I know you are in a bad place right now. I know you are suffering. I know sometimes things suddenly get so tough and you don’t understand why. I know that this is said to be one of the most beautiful times in your life and you feel like something is all wrong about that idea.  I also know you are strong and you are beautiful and you have the ability to have the good days. You have the strength to conquer the dark days and it doesn’t just come from the right medication, it comes from the self acceptance and belief the you are worth it.

I love you, as so many of us do. You are allowed to love yourself. It will be hard but I will be here and I will help you learn to love yourself. You are a kind, beautiful and caring soul, worthy of the love we all have for you. You have done and will do amazing things. And I will be there to support you through it. There is no better mother for your children than you. You are a good mother, you can be an amazing mother. Don’t doubt your own abilities.

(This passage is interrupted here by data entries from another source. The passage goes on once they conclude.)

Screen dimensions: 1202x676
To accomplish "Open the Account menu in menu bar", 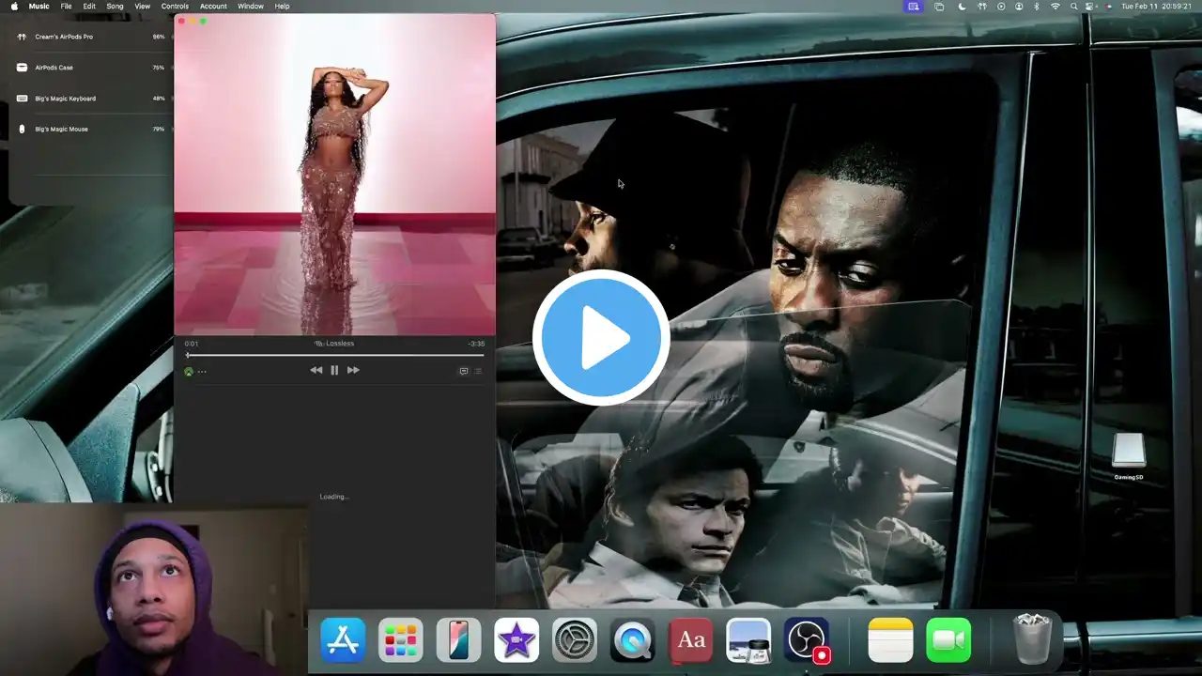I will [x=213, y=7].
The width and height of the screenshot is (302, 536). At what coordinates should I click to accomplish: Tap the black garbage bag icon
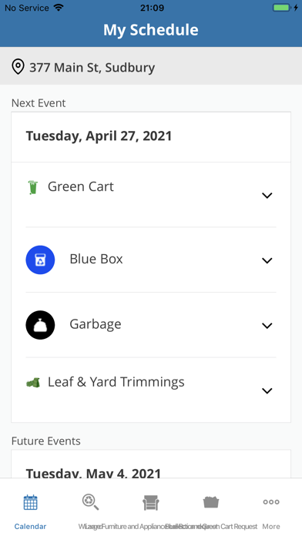pos(40,325)
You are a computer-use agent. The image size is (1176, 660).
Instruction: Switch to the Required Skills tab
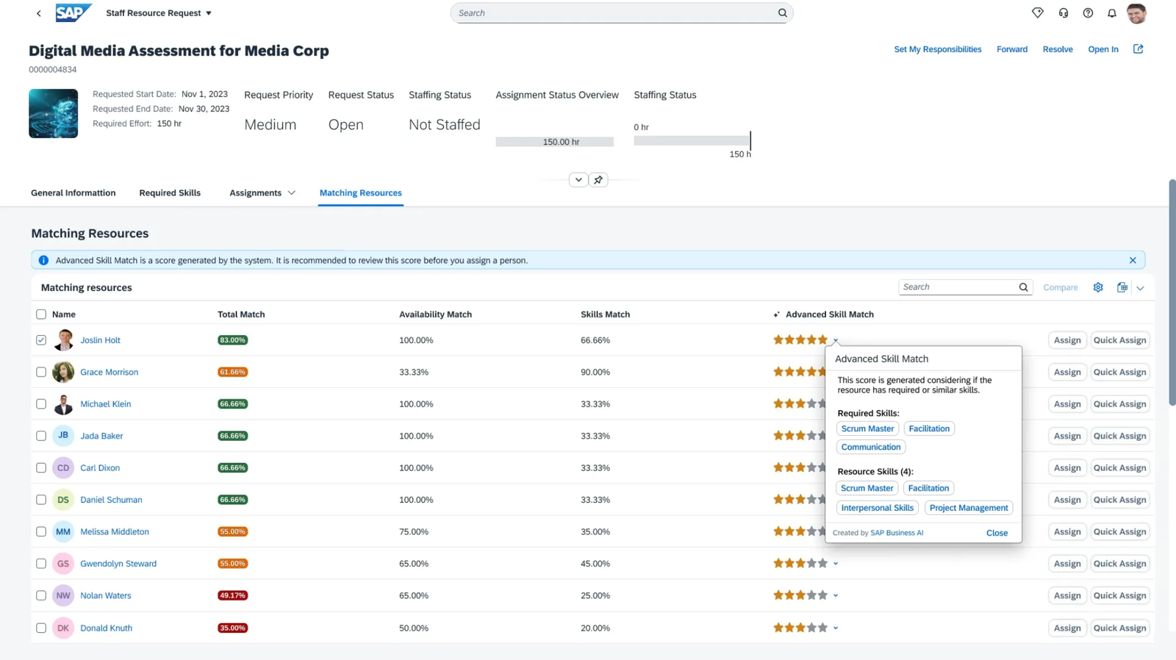[170, 193]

I know you will read this and cry and wonder where to start. I know that you have told me that you hate the person you are. I know that you want to help yourself but you don’t know where to start. I really believe it starts with learning to accept yourself and to accept that you are valuable and truly important. You have an illness, but it is an illness you can recover from. You are not your illness.

You must forgive yourself. Let go of the hurts, the hurts to yourself and others.

 Your baby forgives you. Your family forgives you. They love you. They will always love you. You deserve to be loved.